Space station awaits for Russian craft after delay

LOS ANGELES (AP) Arriving fashionably late, a Russian spacecraft carrying three astronauts docked with the International Space Station Thursday evening 250 miles over Brazil.

The crew aboard the orbiting outpost congratulated the latest members Russians Alexander Skvortsov and Oleg Artemyev and NASA's Steve Swanson.

"A flawless approach, a flawless docking," said mission control commentator Rob Navias.

The trio blasted off from Kazakhstan on Wednesday local time aboard a Soyuz rocket for what was supposed to be a six-hour straight shot to the space station. But an engine burn designed to fine-tune the craft's path did not occur as planned, delaying the docking.

Two rendezvous maneuvers were executed to put the Soyuz on course. The astronauts were never in danger.

Jaunts to the space station used to take two days. Last year, engineers experimented with a way to cut the trip down to six hours by compressing the number of times the Soyuz fires its engines to raise its orbit to meet the space station.

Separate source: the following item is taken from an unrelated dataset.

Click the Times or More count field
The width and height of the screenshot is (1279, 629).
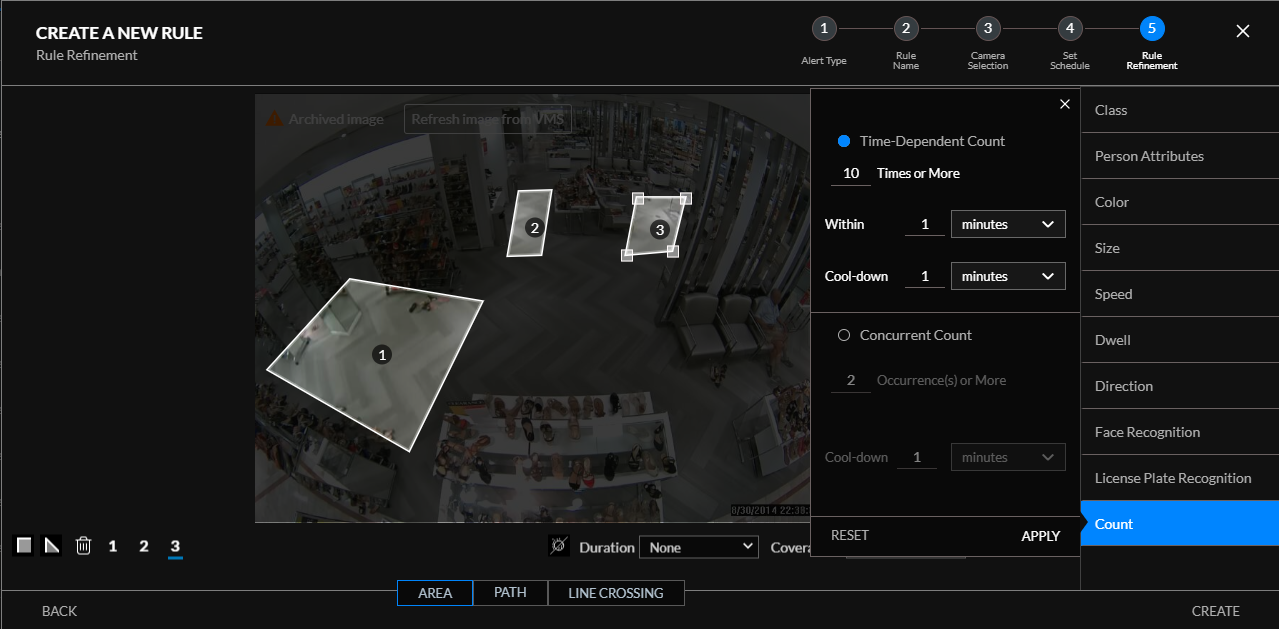[851, 174]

Had the latest trip been on schedule, it would have been only the fifth time that a crew would have taken the "fast track" route.

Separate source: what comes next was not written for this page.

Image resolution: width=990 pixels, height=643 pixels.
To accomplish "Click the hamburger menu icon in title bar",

Engineers were investigating the snag, but believe the burn didn't occur because the Soyuz was not in the right position.

The new crew, who will stay in orbit for six months, joined Japan's Koichi Wakata, NASA's Rick Mastracchio and Russia's Mikhail Tyurin.

Since the retirement of the space shuttle fleet, NASA has depended on the Russians to hitch a ride to the space station, paying nearly $71 million per seat.

See original here:

Space station awaits for Russian craft after delay

Related Posts

Comments are closed.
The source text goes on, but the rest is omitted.